Oskar – tref­fen­der­wei­se ein Schlach­ter – igno­riert ein­fach die Bedürf­nis­se sei­ner Ange­be­te­ten Mari­an­ne, er setzt sogar noch einen dar­auf, indem er das Boh­ren gleich durch eine hal­be Sek­ti­on des Kop­fes ersetzt. Die­se Bezie­hung hat so wahr­lich kei­ne Zukunft, obwohl sie noch gar nicht begon­nen hat. Vom Frau­en­bild, das Oskars Hal­tung zugrun­de­liegt, muss hier ganz geschwie­gen werden.

Das Bild mit der Hirn­scha­le könn­te wit­zig sein – tat­säch­lich hat das Publi­kum an die­ser Stel­le unse­rer Schul­auf­füh­rung gelacht. Die­ses Lachen bleibt einem jedoch sehr schnell im Hal­se ste­cken. Die­sen Pro­zess hal­te ich für inte­gral bei der seman­ti­schen Bestim­mung der „Demas­kie­rung von Bewusst­sein“. Das Lachen erstirbt, weil die Mas­ke fällt.

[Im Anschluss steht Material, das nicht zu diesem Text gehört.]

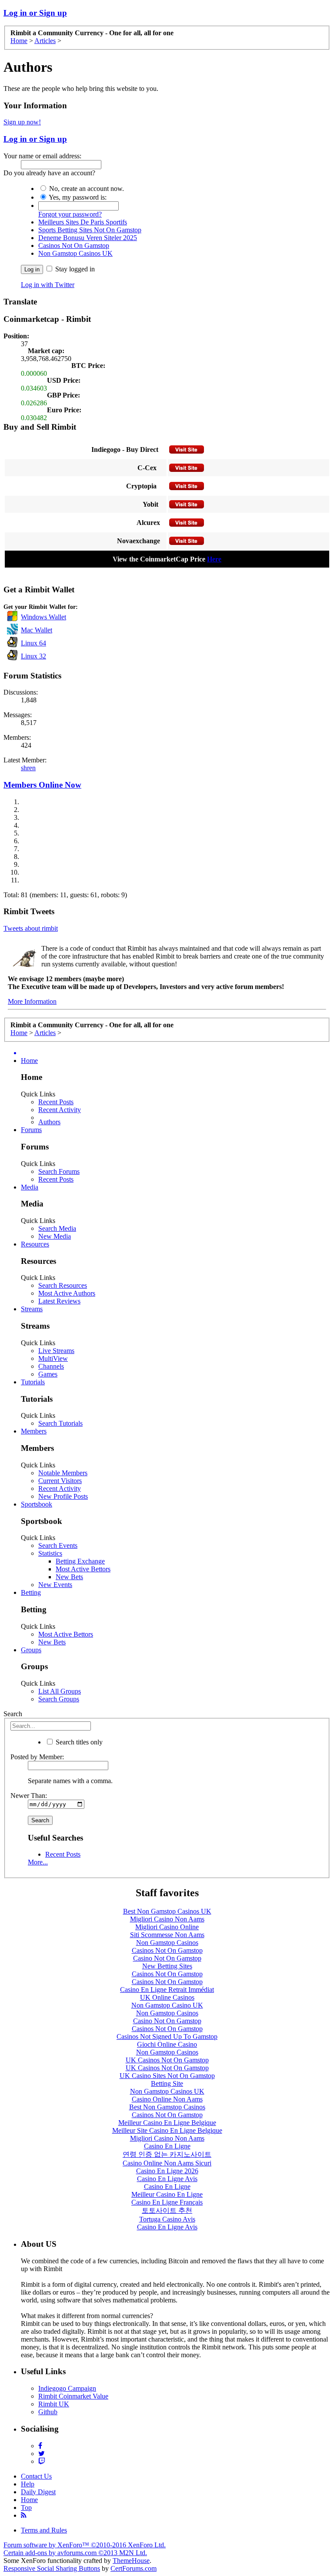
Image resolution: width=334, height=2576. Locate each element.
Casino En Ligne (167, 2146)
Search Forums (59, 1171)
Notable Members (62, 1473)
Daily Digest (38, 2492)
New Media (54, 1236)
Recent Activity (59, 1109)
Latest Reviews (59, 1301)
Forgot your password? (70, 214)
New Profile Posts (63, 1496)
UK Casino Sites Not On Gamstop (167, 2075)
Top (26, 2507)
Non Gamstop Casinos (167, 1942)
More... (38, 1862)
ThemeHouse (131, 2560)
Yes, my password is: (77, 197)
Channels (51, 1366)
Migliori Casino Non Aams (167, 1919)
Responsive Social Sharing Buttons (51, 2568)
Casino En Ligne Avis (167, 2178)
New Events (55, 1584)
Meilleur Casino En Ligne (167, 2194)
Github (47, 2412)
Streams (32, 1309)
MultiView (53, 1358)
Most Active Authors (66, 1293)
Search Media (57, 1228)
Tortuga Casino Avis (167, 2219)
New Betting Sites (167, 1966)
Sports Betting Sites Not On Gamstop (89, 230)
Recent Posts (55, 1102)
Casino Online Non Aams (167, 2099)
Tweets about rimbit (30, 928)
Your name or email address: (42, 156)
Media (29, 1187)
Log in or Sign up (35, 12)
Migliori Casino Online (167, 1927)
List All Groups (59, 1691)
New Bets (69, 1576)
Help (27, 2484)
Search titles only (78, 1742)
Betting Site (167, 2083)
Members (34, 1431)
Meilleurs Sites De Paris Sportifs (82, 222)
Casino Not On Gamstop (167, 1958)
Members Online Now (42, 784)
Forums (31, 1129)
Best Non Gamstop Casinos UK (167, 1911)
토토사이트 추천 (167, 2210)
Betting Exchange (80, 1561)
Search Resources (62, 1285)
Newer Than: (28, 1795)
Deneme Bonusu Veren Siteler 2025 (87, 237)
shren (28, 768)
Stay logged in (74, 269)
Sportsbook (36, 1504)
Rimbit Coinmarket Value (73, 2396)
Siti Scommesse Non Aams (167, 1934)
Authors (49, 1122)
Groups (31, 1650)
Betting (31, 1592)
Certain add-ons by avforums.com (75, 2552)
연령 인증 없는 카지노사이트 (167, 2154)
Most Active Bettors (83, 1569)
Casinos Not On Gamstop (73, 245)
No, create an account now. (85, 188)
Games (47, 1374)
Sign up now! (22, 122)
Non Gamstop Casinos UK (75, 253)
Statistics (50, 1553)
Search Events (57, 1545)
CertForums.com (133, 2568)
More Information (32, 1001)
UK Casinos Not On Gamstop (167, 2060)
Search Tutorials (60, 1423)
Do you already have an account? (49, 173)
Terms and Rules (44, 2530)
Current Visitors (60, 1480)
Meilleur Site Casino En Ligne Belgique (167, 2130)
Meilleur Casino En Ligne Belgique (167, 2122)
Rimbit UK (53, 2404)
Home (29, 1060)
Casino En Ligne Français (167, 2202)
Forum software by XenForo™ (84, 2545)
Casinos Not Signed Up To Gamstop (167, 2036)
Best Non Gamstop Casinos (167, 2107)
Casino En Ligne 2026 (167, 2171)
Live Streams (56, 1350)
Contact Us (36, 2476)
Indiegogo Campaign (67, 2388)
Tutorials (33, 1382)
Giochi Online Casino (167, 2044)
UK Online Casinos (167, 1997)
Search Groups (58, 1699)
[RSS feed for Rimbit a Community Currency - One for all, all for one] (24, 2515)
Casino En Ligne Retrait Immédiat (167, 1989)
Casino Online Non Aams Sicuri (167, 2163)
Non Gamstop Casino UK (167, 2005)
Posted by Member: (37, 1757)
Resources (35, 1244)
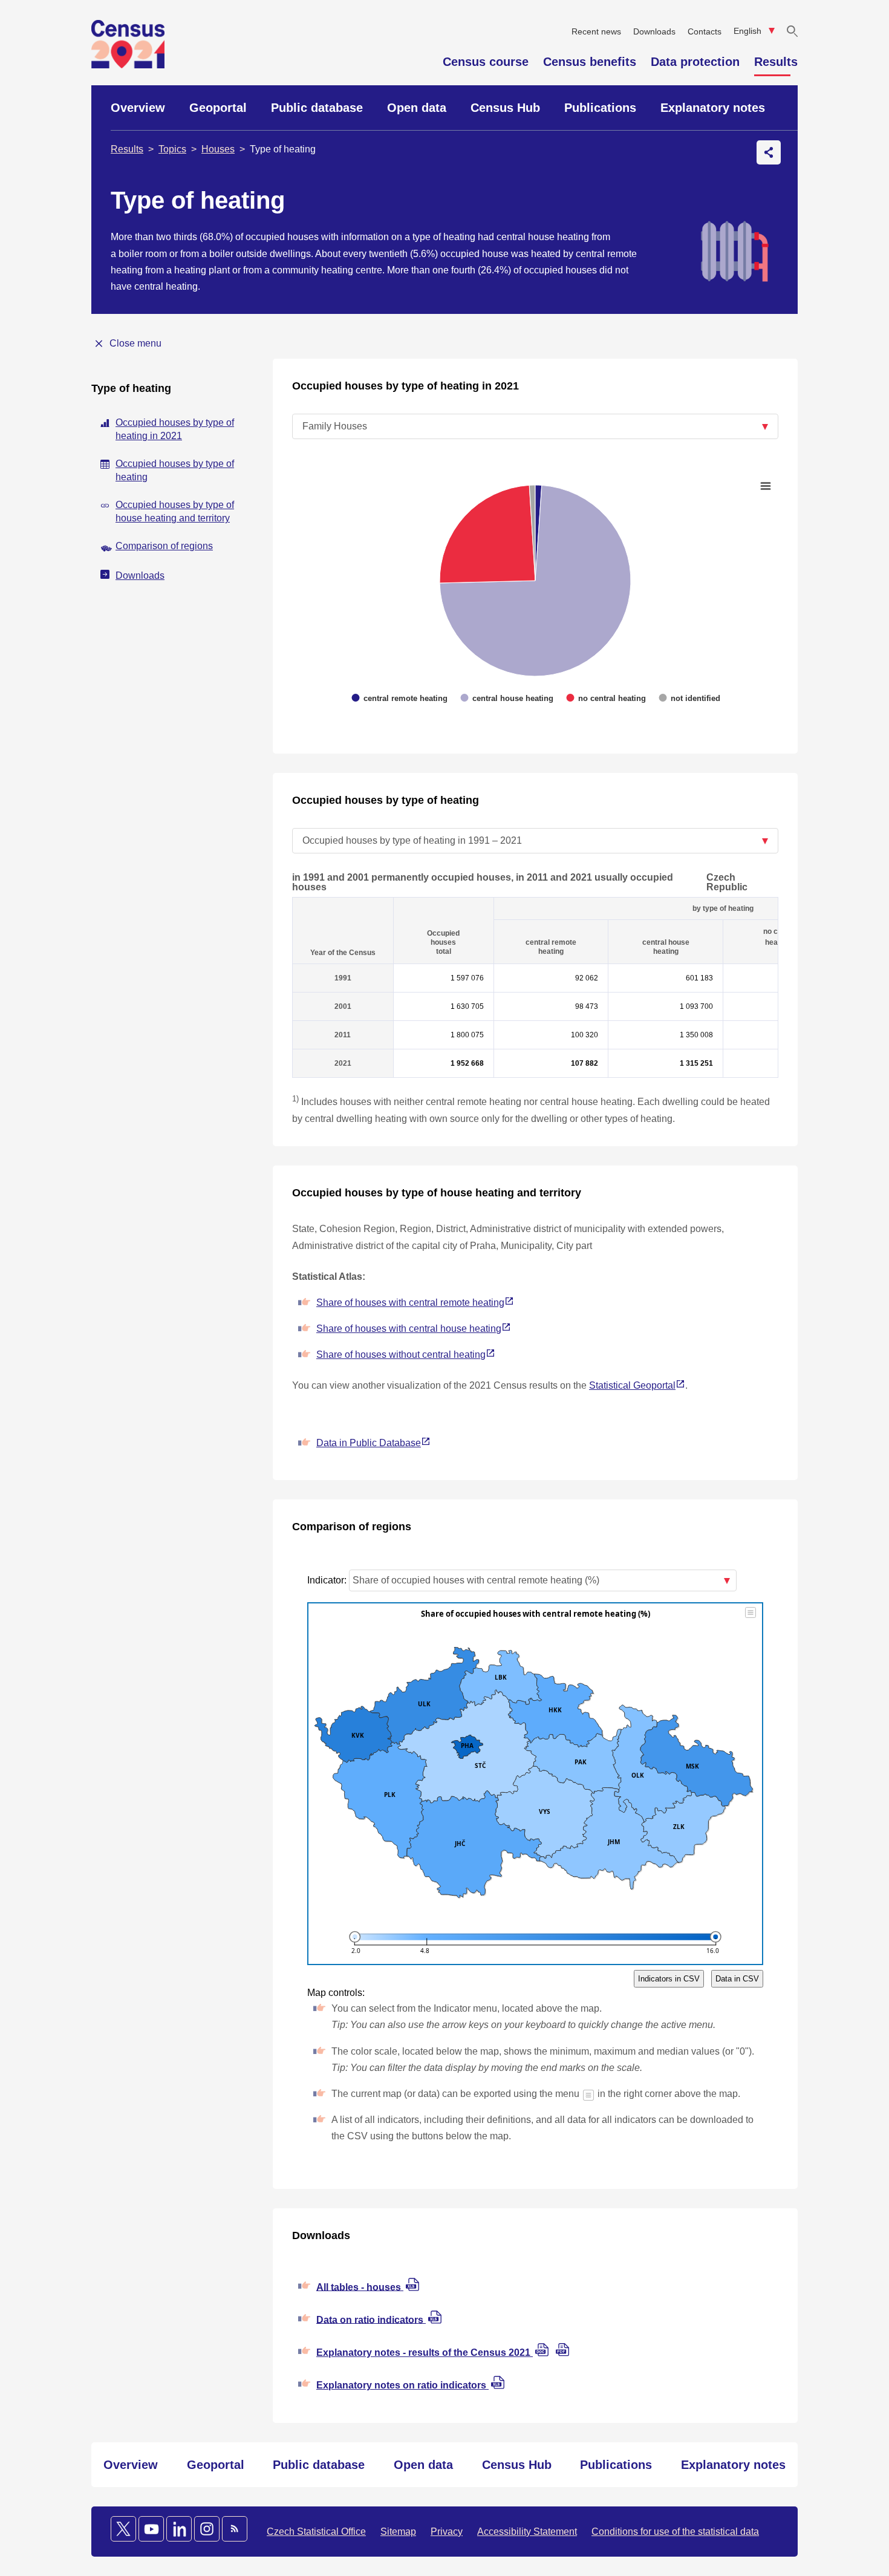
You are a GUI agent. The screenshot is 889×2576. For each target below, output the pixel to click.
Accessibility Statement (527, 2531)
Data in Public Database (368, 1443)
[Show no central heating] (606, 487)
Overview (138, 107)
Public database (317, 107)
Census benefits (589, 61)
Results (776, 61)
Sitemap (398, 2531)
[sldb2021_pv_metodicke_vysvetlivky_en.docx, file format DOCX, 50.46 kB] (543, 2353)
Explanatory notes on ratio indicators (402, 2385)
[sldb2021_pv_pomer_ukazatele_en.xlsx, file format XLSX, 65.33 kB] (435, 2320)
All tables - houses (359, 2286)
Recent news (596, 31)
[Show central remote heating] (400, 487)
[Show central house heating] (507, 487)
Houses (218, 149)
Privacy (447, 2531)
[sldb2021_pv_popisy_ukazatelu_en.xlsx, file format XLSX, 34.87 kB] (498, 2386)
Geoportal (218, 107)
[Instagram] (207, 2529)
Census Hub (505, 107)
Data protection (695, 61)
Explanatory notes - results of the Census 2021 (424, 2352)
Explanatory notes (712, 107)
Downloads (654, 31)
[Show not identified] (690, 487)
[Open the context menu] (769, 152)
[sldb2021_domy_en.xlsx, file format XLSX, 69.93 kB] (412, 2288)
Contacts (704, 31)
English (749, 31)
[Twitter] (123, 2529)
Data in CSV (737, 1978)
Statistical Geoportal (632, 1385)
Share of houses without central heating (401, 1354)
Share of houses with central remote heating (410, 1302)
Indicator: (328, 1580)
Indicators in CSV (669, 1978)
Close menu (135, 343)
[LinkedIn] (179, 2529)
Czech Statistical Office (316, 2531)
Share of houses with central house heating (408, 1328)
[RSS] (234, 2529)
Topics (172, 149)
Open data (416, 107)
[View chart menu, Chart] (765, 479)
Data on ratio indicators (371, 2319)
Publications (600, 107)
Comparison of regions (164, 546)
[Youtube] (151, 2529)
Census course (486, 61)
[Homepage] (127, 65)
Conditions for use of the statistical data (675, 2531)
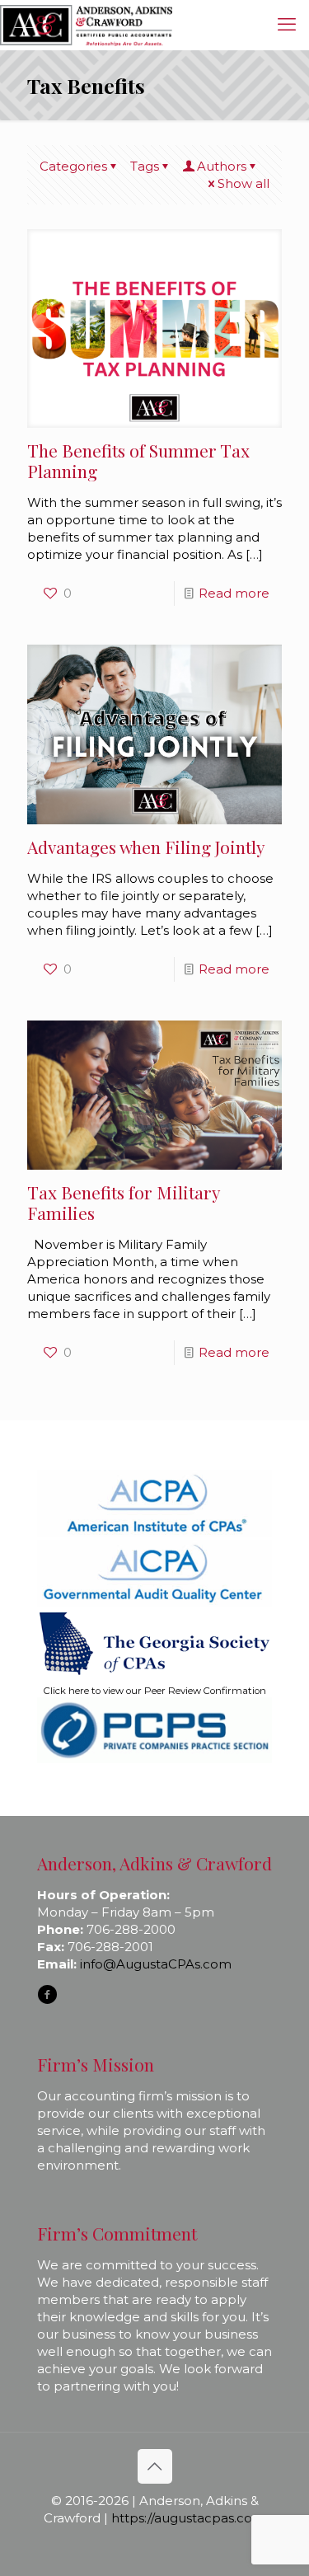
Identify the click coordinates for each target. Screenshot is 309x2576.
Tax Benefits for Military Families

Mit den rich­ti­gen Begrif­fen kön­nen SuS in einem Unter­richts­ge­spräch unter­ein­an­der die Demas­kie­rung des Bewusst­seins bei Hor­vath selbst­s­stän­dig unter Ein­satz von LdL-Ele­men­ten visua­li­sie­ren.  Mög­li­che Begrif­fe sind z.B.: Publi­kum, Demas­kie­rung, Thea­ter, Bewusst­sein usw.) Mei­ne Gedan­ken dazu stam­men im Übri­gen genau aus die­sem Pro­zess, der bei mir im Deutsch­kurs letzt­lich zu einem Tafel­bild führ­te, was die SuS gestal­tet haben und mit dem ich sehr gut leben konn­te. Ein­mal mehr kam es dabei auf die Beschrif­tung der Pfei­le zwi­schen den Begrif­fen an. Dar­an kann man sich lan­ge auf­hal­ten, bis alle zufrie­den sind.